*Task goal*. Copy out the entries below exactly as they stand, but only from the line containing "Répertoires (218, 87)" through the line containing "دانلود انیمیشن (291, 1186)".

○ ○ ○

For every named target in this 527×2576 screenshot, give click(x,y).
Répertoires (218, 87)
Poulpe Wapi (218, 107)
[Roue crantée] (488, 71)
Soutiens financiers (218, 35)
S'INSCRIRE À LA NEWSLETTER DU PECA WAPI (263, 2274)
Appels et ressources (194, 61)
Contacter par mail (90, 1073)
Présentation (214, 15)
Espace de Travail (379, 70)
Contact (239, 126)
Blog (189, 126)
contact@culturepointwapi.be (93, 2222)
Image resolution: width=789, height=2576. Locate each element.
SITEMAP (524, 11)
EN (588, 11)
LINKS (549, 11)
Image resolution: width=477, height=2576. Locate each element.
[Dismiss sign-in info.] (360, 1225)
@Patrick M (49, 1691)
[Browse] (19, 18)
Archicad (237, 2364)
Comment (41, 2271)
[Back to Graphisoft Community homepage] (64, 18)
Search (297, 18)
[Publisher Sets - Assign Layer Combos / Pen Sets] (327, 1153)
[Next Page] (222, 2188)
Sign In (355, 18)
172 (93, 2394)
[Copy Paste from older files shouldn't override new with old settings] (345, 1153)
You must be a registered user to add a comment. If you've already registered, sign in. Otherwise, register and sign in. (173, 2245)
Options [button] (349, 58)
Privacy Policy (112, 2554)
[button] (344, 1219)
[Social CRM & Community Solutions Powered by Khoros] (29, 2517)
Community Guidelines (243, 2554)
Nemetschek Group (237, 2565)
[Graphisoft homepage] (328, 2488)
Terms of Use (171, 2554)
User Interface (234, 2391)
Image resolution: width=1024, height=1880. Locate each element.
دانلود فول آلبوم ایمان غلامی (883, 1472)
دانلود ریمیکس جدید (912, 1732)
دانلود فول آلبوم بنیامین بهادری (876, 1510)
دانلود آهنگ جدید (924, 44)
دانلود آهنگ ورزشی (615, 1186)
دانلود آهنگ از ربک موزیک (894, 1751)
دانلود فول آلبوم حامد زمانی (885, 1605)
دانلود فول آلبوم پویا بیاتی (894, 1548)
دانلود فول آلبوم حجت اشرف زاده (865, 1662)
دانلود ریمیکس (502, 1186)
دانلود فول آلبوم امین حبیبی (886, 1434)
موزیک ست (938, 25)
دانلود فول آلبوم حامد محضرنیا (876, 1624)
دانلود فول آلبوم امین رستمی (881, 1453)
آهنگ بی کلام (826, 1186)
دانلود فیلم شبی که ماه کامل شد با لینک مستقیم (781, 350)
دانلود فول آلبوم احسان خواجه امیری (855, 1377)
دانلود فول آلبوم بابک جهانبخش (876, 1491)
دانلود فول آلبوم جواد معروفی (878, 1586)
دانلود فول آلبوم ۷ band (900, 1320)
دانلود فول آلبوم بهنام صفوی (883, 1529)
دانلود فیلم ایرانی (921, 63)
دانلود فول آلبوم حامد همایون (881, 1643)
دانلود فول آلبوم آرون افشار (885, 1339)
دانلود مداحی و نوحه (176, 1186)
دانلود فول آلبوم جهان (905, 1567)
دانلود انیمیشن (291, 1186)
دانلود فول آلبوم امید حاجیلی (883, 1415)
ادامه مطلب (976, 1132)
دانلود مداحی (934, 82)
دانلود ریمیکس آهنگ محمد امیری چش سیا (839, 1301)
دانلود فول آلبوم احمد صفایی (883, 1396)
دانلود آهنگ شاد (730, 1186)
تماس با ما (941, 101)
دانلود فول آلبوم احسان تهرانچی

○ ○ ○

*Exercise answer*.
Répertoires (218, 87)
Poulpe Wapi (218, 107)
[Roue crantée] (488, 71)
Soutiens financiers (218, 35)
S'INSCRIRE À LA NEWSLETTER DU PECA WAPI (263, 2274)
Appels et ressources (194, 61)
Contacter par mail (90, 1073)
Présentation (214, 15)
Espace de Travail (379, 70)
Contact (239, 126)
Blog (189, 126)
contact@culturepointwapi.be (93, 2222)
Image resolution: width=789, height=2576. Locate each element.
SITEMAP (524, 11)
EN (588, 11)
LINKS (549, 11)
Image resolution: width=477, height=2576. Locate each element.
[Dismiss sign-in info.] (360, 1225)
@Patrick M (49, 1691)
[Browse] (19, 18)
Archicad (237, 2364)
Comment (41, 2271)
[Back to Graphisoft Community homepage] (64, 18)
Search (297, 18)
[Publisher Sets - Assign Layer Combos / Pen Sets] (327, 1153)
[Next Page] (222, 2188)
Sign In (355, 18)
172 (93, 2394)
[Copy Paste from older files shouldn't override new with old settings] (345, 1153)
You must be a registered user to add a comment. If you've already registered, sign in. Otherwise, register and sign in. (173, 2245)
Options [button] (349, 58)
Privacy Policy (112, 2554)
[button] (344, 1219)
[Social CRM & Community Solutions Powered by Khoros] (29, 2517)
Community Guidelines (243, 2554)
Nemetschek Group (237, 2565)
[Graphisoft homepage] (328, 2488)
Terms of Use (171, 2554)
User Interface (234, 2391)
Image resolution: width=1024, height=1880. Locate each element.
دانلود فول آلبوم ایمان غلامی (883, 1472)
دانلود ریمیکس جدید (912, 1732)
دانلود فول آلبوم بنیامین بهادری (876, 1510)
دانلود آهنگ جدید (924, 44)
دانلود آهنگ ورزشی (615, 1186)
دانلود آهنگ از ربک موزیک (894, 1751)
دانلود فول آلبوم حامد زمانی (885, 1605)
دانلود فول آلبوم پویا بیاتی (894, 1548)
دانلود فول آلبوم حجت اشرف زاده (865, 1662)
دانلود ریمیکس (502, 1186)
دانلود فول آلبوم امین حبیبی (886, 1434)
موزیک ست (938, 25)
دانلود فول آلبوم حامد محضرنیا (876, 1624)
دانلود فول آلبوم امین رستمی (881, 1453)
آهنگ بی کلام (826, 1186)
دانلود فیلم شبی که ماه کامل شد با لینک مستقیم (781, 350)
دانلود فول آلبوم احسان خواجه امیری (855, 1377)
دانلود فول آلبوم بابک جهانبخش (876, 1491)
دانلود فول آلبوم جواد معروفی (878, 1586)
دانلود فول آلبوم ۷ band (900, 1320)
دانلود فول آلبوم بهنام صفوی (883, 1529)
دانلود فیلم ایرانی (921, 63)
دانلود فول آلبوم حامد همایون (881, 1643)
دانلود فول آلبوم آرون افشار (885, 1339)
دانلود مداحی و نوحه (176, 1186)
دانلود فول آلبوم جهان (905, 1567)
دانلود انیمیشن (291, 1186)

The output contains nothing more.